» **REQUEST**:
Report every line of the rows below that contains the word "accomplish", copying each such line in full.

Stored items:
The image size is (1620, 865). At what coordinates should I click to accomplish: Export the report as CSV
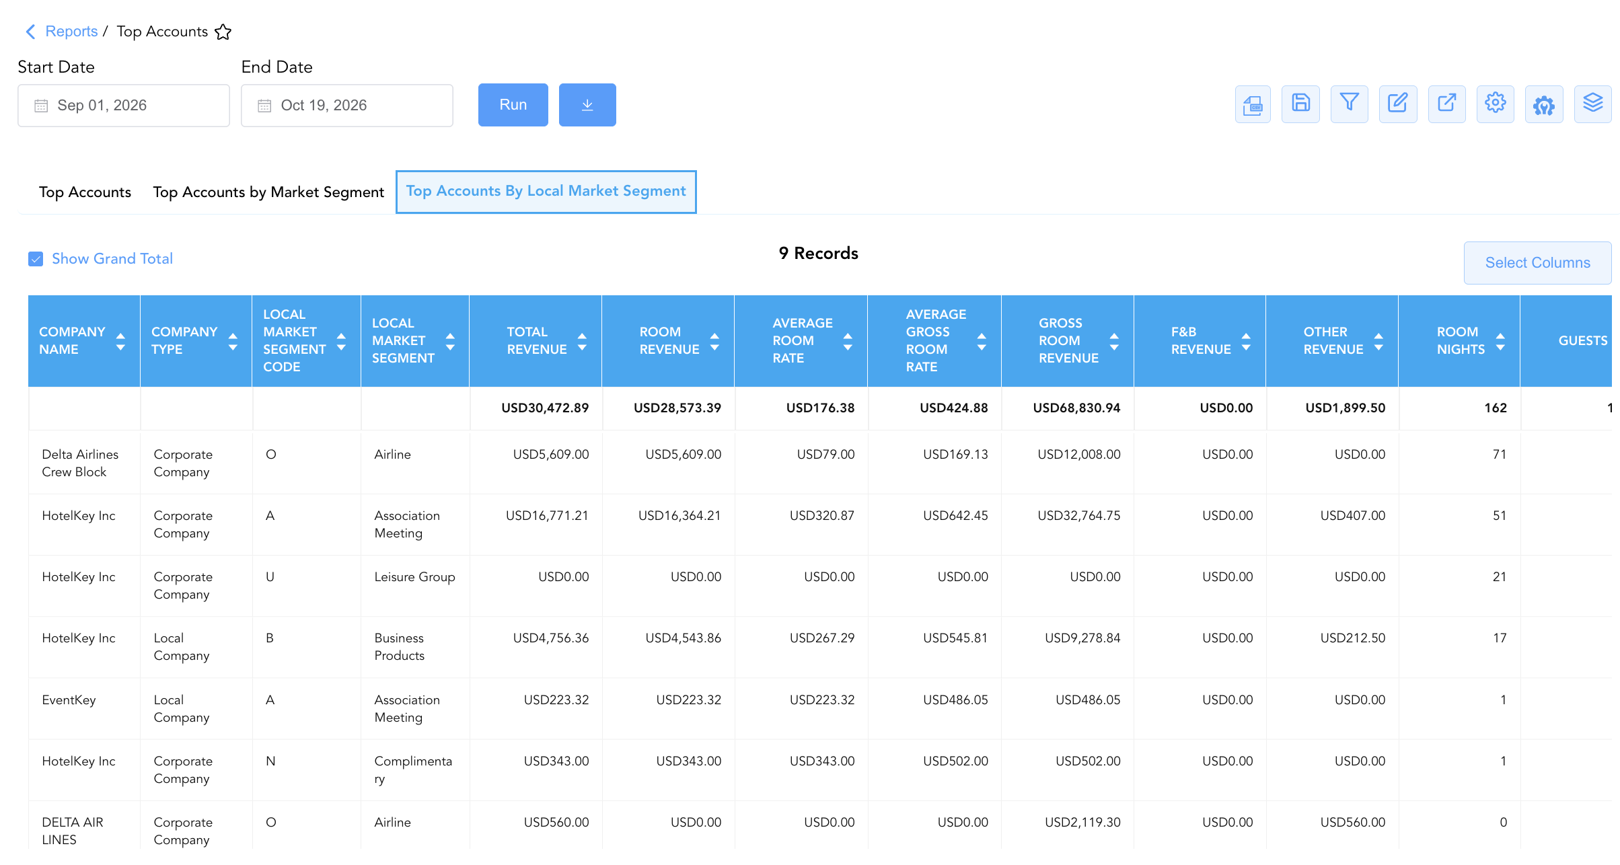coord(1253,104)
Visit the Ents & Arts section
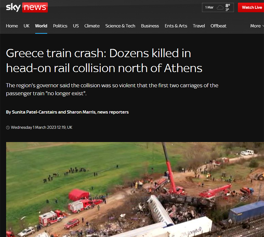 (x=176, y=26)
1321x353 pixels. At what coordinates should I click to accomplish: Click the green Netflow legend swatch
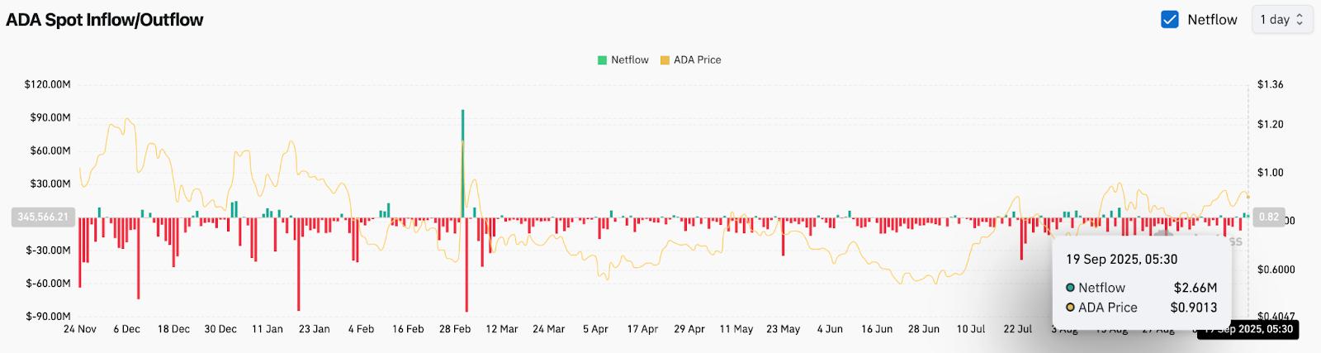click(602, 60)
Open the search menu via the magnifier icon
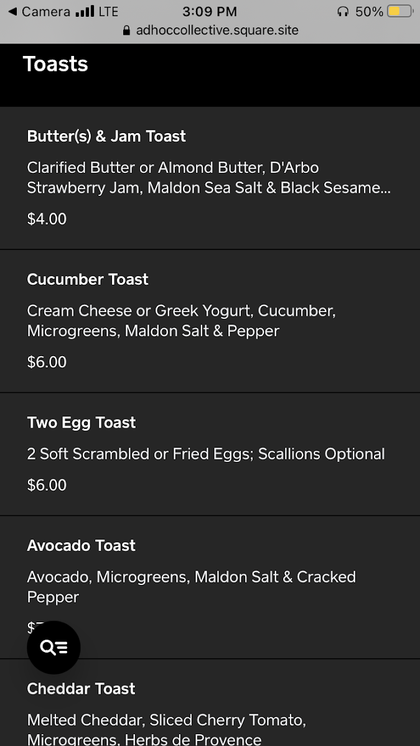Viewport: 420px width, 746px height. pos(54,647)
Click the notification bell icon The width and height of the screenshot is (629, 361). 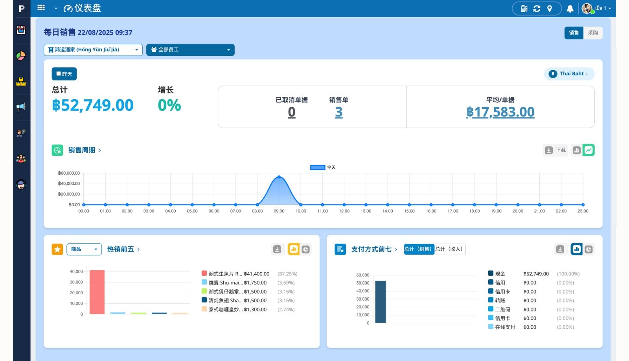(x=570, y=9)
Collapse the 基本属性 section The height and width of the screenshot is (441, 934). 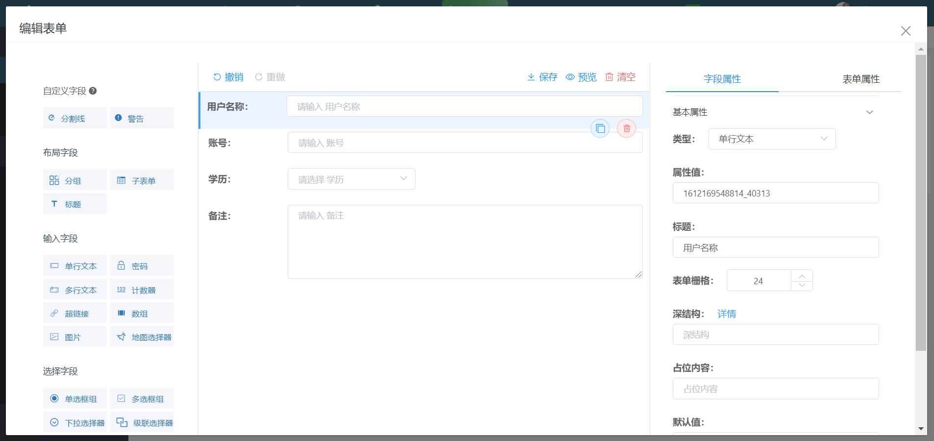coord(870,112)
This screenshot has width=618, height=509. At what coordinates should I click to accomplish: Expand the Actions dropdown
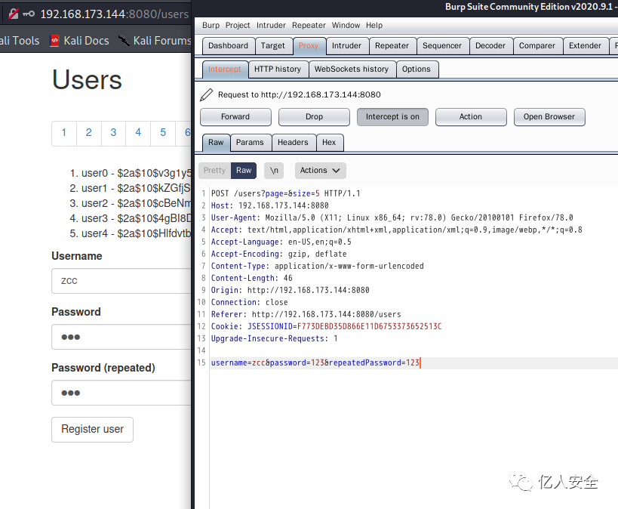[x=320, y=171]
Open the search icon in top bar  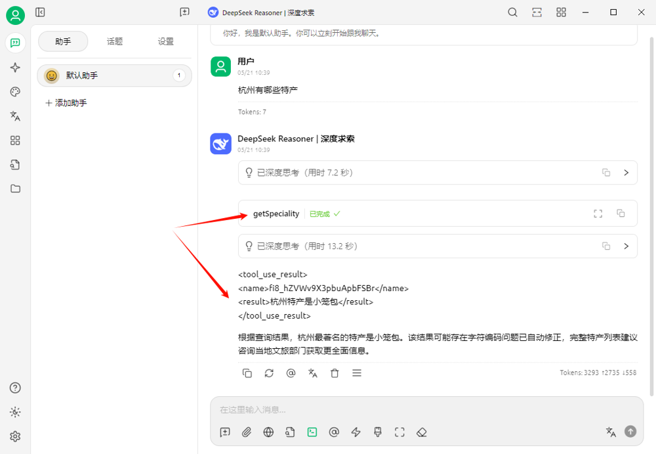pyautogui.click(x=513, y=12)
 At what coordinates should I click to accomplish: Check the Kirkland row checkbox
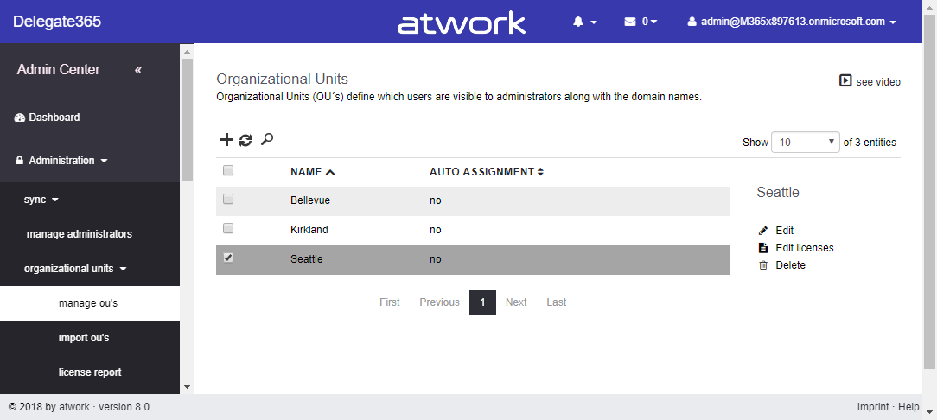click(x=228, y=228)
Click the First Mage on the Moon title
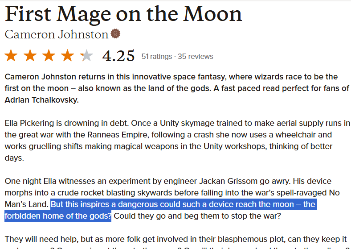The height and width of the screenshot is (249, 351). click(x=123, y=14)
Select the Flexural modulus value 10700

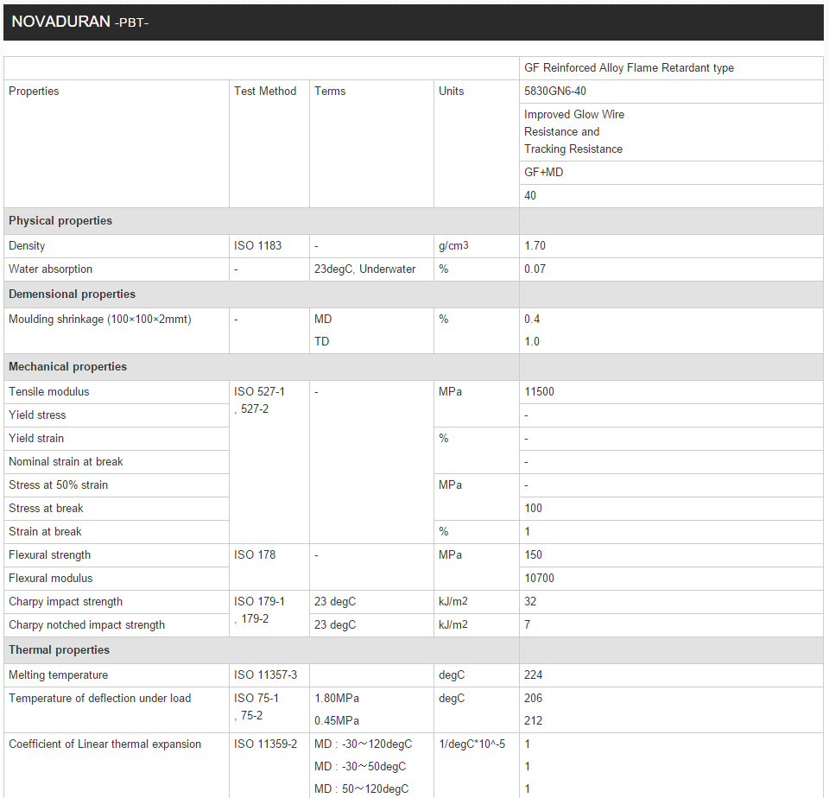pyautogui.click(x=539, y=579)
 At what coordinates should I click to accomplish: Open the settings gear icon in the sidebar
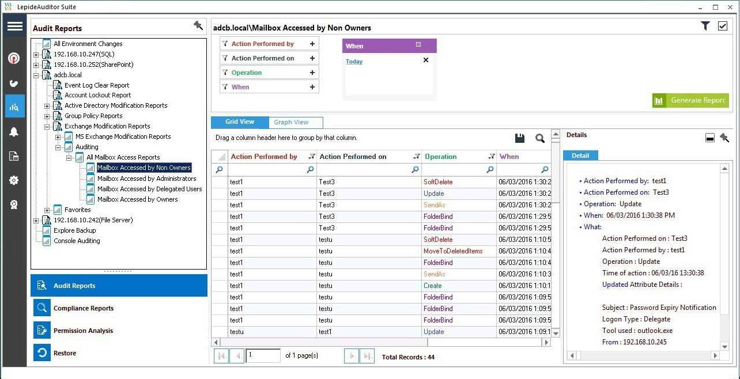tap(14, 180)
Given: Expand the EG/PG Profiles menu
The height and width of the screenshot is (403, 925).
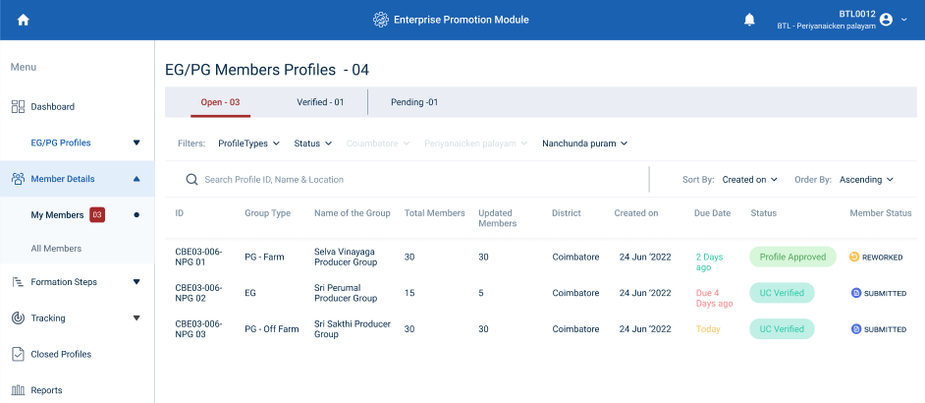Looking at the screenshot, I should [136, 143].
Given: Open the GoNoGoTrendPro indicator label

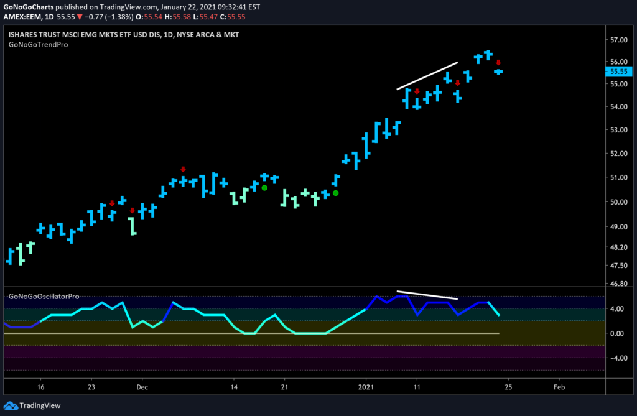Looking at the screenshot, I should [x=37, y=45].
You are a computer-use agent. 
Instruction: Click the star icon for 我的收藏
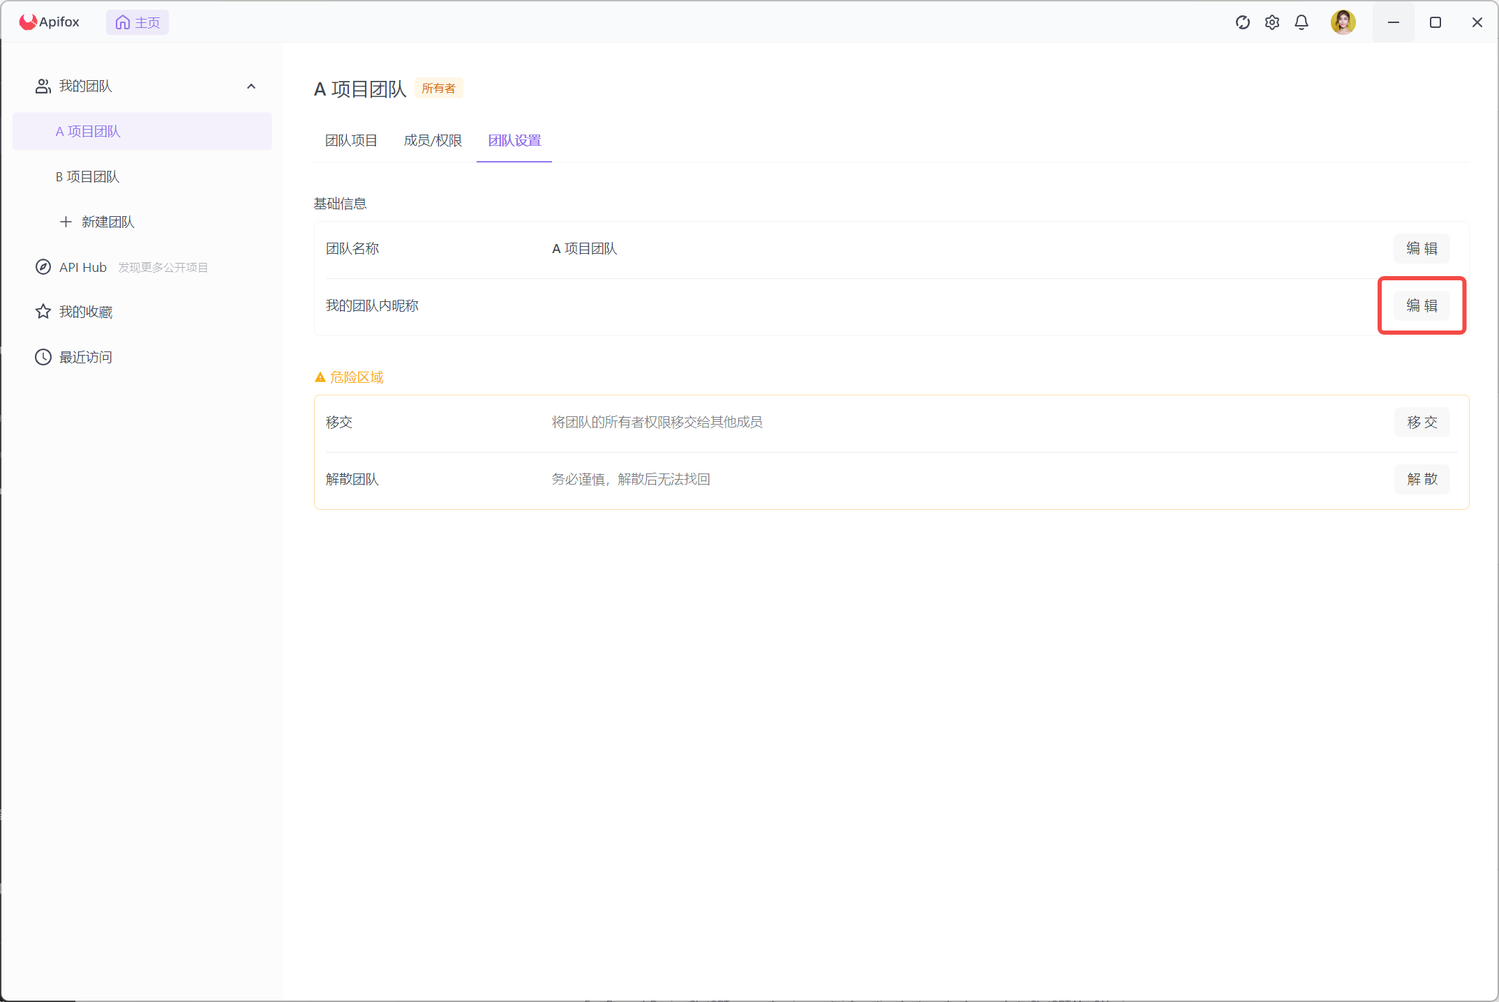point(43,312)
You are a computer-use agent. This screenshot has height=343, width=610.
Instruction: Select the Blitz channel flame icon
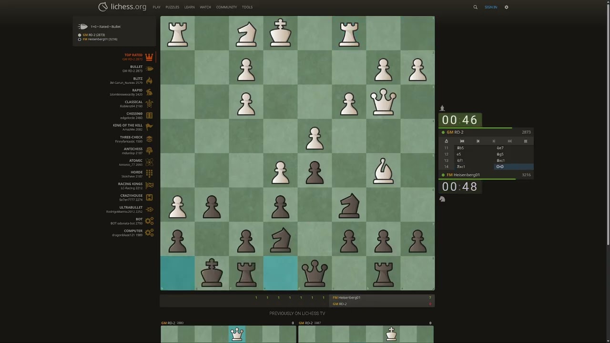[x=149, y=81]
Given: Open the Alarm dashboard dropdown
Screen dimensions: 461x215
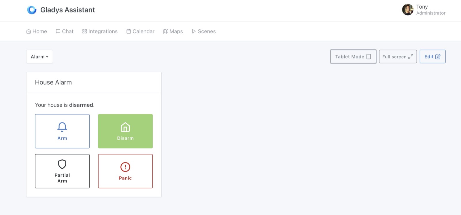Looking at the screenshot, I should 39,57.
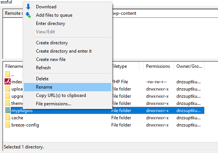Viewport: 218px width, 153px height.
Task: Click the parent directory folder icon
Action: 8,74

» **ANSWER TO THIS TASK**:
The image size is (1620, 865). At what coordinates should I click to accomplish: Export the report as CSV
1321x353 pixels. At what coordinates should I click to accomplish: Click the green Netflow legend swatch
This screenshot has width=618, height=509. At what coordinates should I click to accomplish: Expand the Actions dropdown
 At what coordinates should I click to accomplish: Check the Kirkland row checkbox
 At what coordinates should I click to accomplish: Open the settings gear icon in the sidebar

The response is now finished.